**Try it**
Restate every entry word for word.

**Records shown**
____

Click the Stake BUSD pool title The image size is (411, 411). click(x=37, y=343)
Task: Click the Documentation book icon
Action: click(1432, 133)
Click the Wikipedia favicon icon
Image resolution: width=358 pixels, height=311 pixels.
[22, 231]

____

**Your solution**
Click the Stake BUSD pool title The image size is (411, 411). click(x=37, y=343)
Task: Click the Documentation book icon
Action: click(1432, 133)
Click the Wikipedia favicon icon
Image resolution: width=358 pixels, height=311 pixels.
[22, 231]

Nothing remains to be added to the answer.